- Education: Williams College California Institute of Technology
- Scientific career
- Workplaces: Duke University
- Thesis: Progress Toward an Enantioselective Total Synthesis of Ineleganolide (2010)
- Doctoral advisor: Brian Stoltz
- Website: Roizen Research Group

= Jennifer Roizen =

American chemist

Jennifer Lyn Roizen is an American chemist who is a professor at Duke University. Roizen studies C-H functionalization, antibiotics and selective ion channel inhibitors. She joined the International Advisory Board of Angewandte Chemie in 2021.

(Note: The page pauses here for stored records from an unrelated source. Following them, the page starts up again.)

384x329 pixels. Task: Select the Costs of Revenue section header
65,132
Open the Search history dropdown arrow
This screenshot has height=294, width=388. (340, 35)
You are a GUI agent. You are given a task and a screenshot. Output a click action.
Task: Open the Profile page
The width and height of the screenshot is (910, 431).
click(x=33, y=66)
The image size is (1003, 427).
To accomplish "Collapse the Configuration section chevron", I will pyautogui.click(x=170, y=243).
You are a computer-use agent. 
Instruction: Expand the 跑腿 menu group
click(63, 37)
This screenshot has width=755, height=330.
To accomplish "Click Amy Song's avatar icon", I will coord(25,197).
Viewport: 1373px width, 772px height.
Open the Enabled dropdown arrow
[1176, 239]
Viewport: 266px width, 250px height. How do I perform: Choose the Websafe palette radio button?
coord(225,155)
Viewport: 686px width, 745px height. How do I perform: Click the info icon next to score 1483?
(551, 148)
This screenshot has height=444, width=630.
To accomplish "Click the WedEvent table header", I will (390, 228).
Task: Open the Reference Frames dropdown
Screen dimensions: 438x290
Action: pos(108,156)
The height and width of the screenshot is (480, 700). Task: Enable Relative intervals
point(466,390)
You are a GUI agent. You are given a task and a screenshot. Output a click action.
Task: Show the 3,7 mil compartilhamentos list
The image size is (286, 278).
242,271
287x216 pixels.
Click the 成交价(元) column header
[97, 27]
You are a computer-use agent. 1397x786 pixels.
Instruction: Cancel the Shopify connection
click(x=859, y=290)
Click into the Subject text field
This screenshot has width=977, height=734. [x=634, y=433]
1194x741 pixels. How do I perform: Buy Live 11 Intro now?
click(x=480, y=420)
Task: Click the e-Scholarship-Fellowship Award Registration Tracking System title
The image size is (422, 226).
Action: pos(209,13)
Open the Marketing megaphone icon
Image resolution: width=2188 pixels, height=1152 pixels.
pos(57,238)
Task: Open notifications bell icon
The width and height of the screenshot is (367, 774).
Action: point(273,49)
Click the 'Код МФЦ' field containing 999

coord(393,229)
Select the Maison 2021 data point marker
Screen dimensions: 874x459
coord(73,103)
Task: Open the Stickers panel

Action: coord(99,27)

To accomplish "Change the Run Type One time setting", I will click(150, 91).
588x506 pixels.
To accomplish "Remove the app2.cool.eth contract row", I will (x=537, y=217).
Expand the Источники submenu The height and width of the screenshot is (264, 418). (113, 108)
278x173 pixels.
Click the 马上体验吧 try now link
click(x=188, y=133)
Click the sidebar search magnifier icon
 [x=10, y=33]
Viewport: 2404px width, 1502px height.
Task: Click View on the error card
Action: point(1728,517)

== Early life and education ==
Roizen was an undergraduate student at Williams College, where she was first introduced to asymmetric synthesis. She was awarded the James F. Skinner Prize for scholarship. She moved to the California Institute of Technology for graduate studies, where she worked under the supervision of Brian Stoltz. Her research considered enantioselective synthesis of ineleganolide. Her work led to the development of asymmetric ketone alkylation to form C(α)-tetrasubstituted carbonyl compounds.

== Research and career ==
Roizen remained on the West Coast for postdoctoral research, where she joined the laboratories of Justin Du Bois. Her research considered the intermolecular amination of tertiary C–H bonds.

Roizen was appointed to the faculty at Duke University in 2013. Her research considers free radical reactions. In 2017, she was awarded the Thieme Chemistry Journal's Award and was named one of ChemComm's Emerging Investigators. She was awarded the 2020 Duke University Dean's Award.